There’s a straightforward solution.

Realizing that the vast majority of spree shooters do it primarily for the fame and notoriety, the more intelligent news outlets have signed onto the Some Asshole Initiative.

This short and simple guide explains what the Some Asshole Initiative is, how and why it works, and how to apply it.

But in fact, the Initiative’s principles can be applied in any case where people commit destructive acts simply for the notoriety factor. For example, applying them to one of the ledes above produces:

Some Asshole Calls College Math a ‘White, Cisheteropatriarchal Space’.

And voila — the bulk of the damage has been averted.

Louie “has taught multiple courses to undergraduate and graduate students at Rutgers University including “Modern High School Mathematics,” “Teaching Mathematics in the Elementary School” and “Individual and Cultural Diversity in the Classroom.”

The guy is appropriating the mathematician designation.

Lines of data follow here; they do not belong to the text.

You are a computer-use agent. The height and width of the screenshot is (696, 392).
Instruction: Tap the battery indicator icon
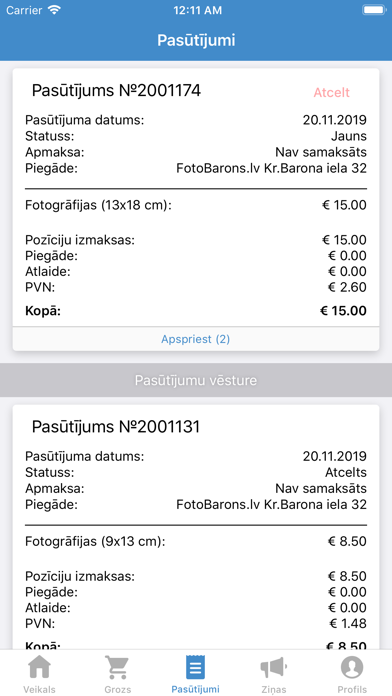373,10
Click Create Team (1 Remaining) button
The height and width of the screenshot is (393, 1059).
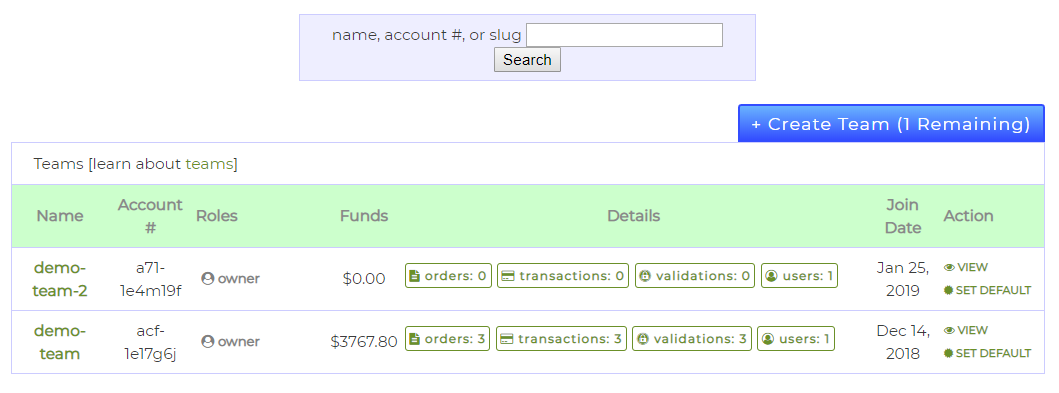coord(891,124)
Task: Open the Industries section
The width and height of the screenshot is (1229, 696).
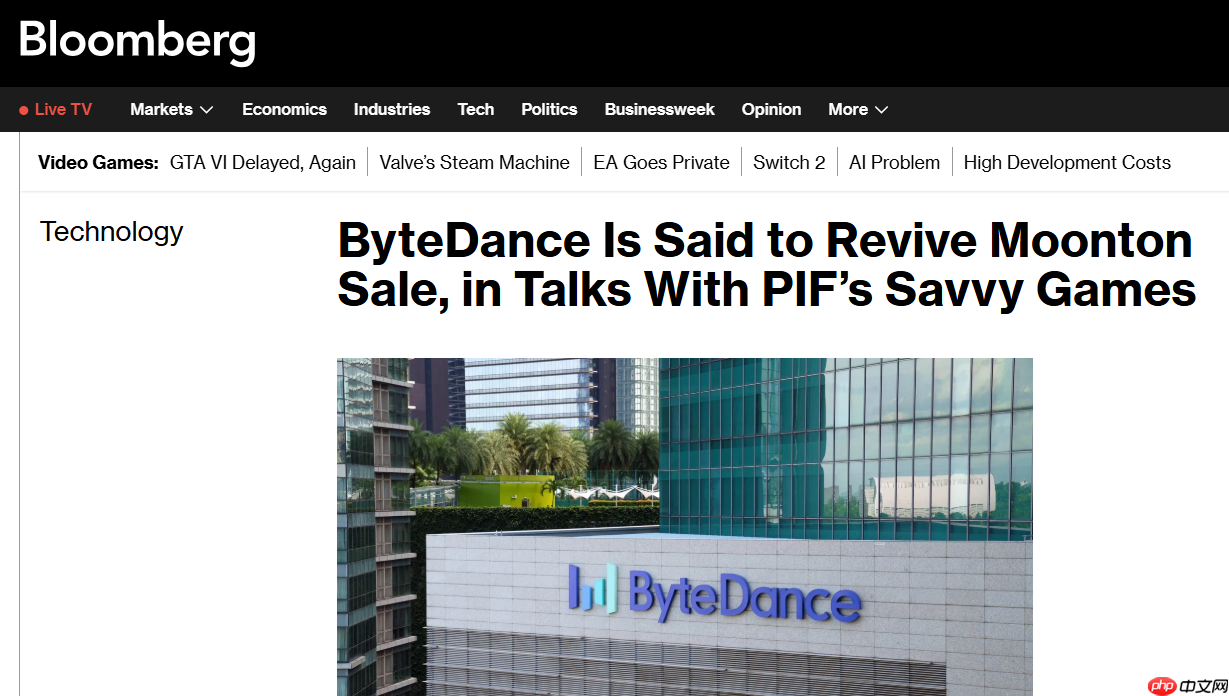Action: coord(391,110)
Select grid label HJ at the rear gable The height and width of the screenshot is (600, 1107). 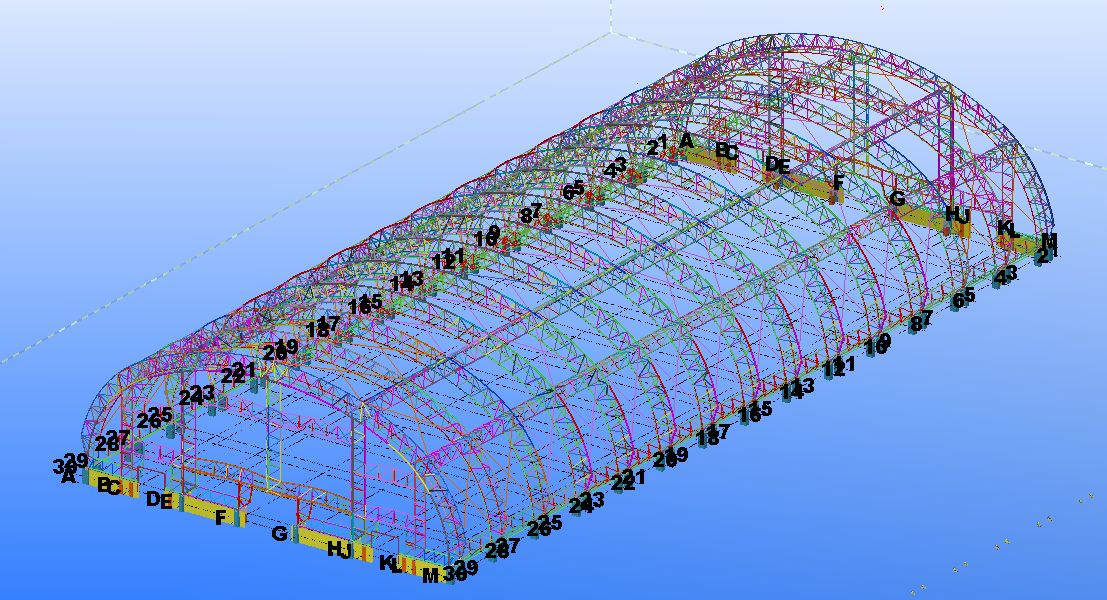pos(957,214)
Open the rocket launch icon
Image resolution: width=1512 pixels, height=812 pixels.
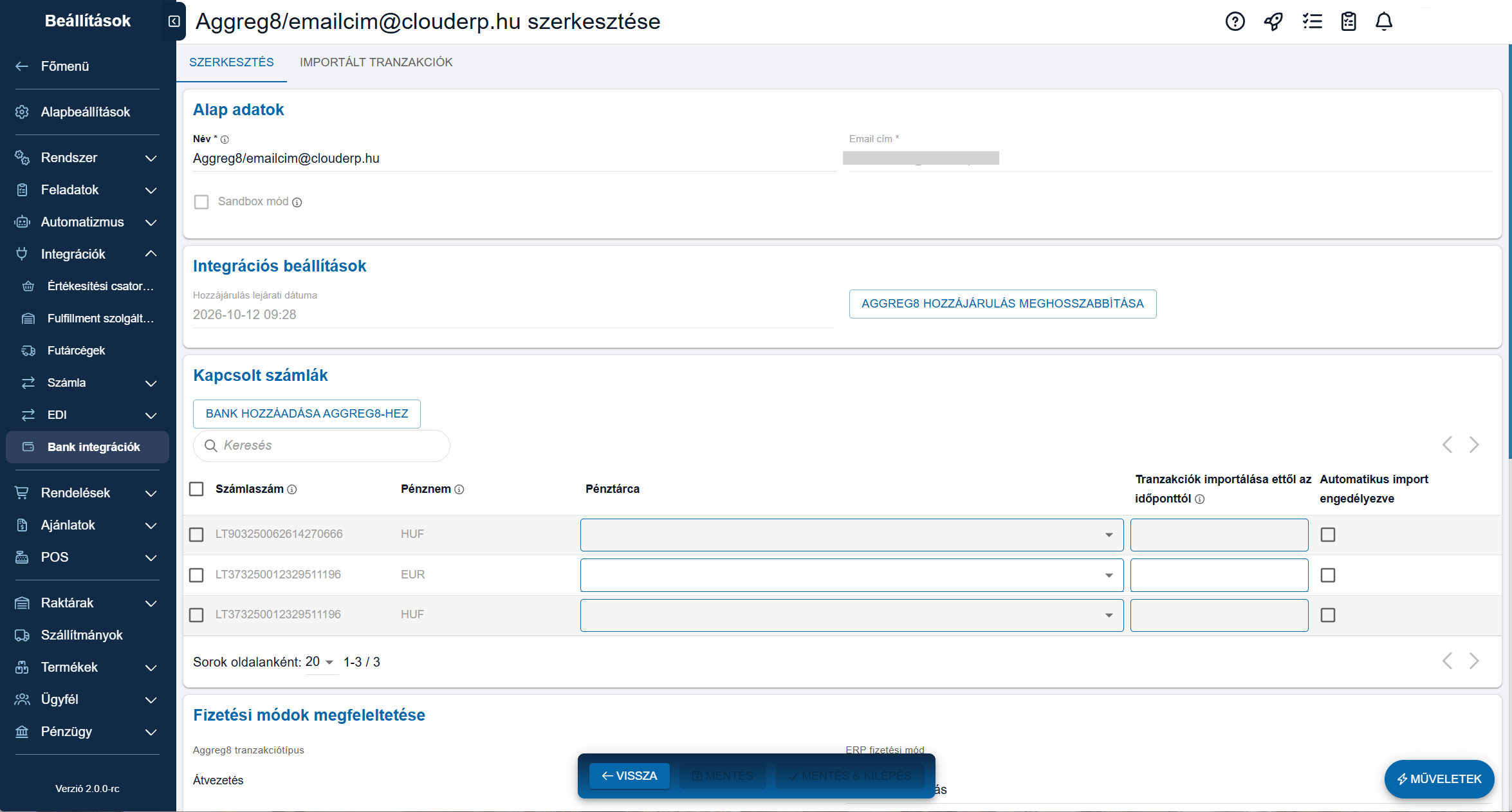point(1273,21)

If he were a mathematician, he’d have posted his research online. I couldn’t find anything he’s published. Silence. The Riemann Hypothesis is safe from his solving,

And regardless of color, all quarks, are white.

Murray Gell-Mann’s ghost.

Around 47 “woke” words/phrases in that 1st run on abstract paragraph. A bunch of phooey to say a bunch of nothing.
My former language arts teachers would tear it apart.

Enough with tolerance. We need to stand up like men and engage in hate speech. These spiteful mutants and other assorted freaks, sex perverts, uglies and losers have everyone on the defensive. Why is it that only they are allowed to hate? They hate racists and devout Christians. Well, I hate them. Hate is a natural emotion and useful when justified. There would be no love, without its opposite, HATE. Don’t fear hate. Love it. It is time to fight.

but if you’re doing that, that’s a sign of whiteness

Which is a problem why? Do admirable qualities somehow become deplorable if the wrong person displays them?

BierceAmbrose | January 28, 2023 at 8:02 pm

Look up “TThe Sokal Hoax.” Sokal put out as much word salad to get published as a hoax, and it worked.

Who’s the folks a few years back, doing it again? They got run out off academia by offended folks weaponizing the tools put in place to stop psychology researchers from doing actual harm.

    healthguyfsu in reply to BierceAmbrose. | January 29, 2023 at 1:13 am

    Peter Bognossian is one of them but he has some pretty good youtube demonstrations online showing young people the basics of how to consider a spectrum of opinions. I think few of the participants take his point, though. Most of those counter to the narrative of the prevailing woke police are just a bit frightened to be there on camera.

      BierceAmbrose in reply to healthguyfsu. | January 30, 2023 at 4:50 pm

      Yeah, him, thanks.

      I’ve also been looking for some time for high-traction illuminations of “bounded rationality”, Bayesian Inference, and what I’ll call “Popper Science.” Those four together Bognossian’s take plus the others, make a pretty good intelllactual toolkit for better grokking the world.

      You also have to show up, engage, observe, and accept what you find, but that’s from the process and experience PoV.

“Undergraduate Mathematics Education as a White, Cisheteropatriarchal Space and Opportunities for Structural Disruption to Advance Queer of Color Justice.”

Funny how so many Asian countries disagree with this and their students score at the top in international competitions and comparisons.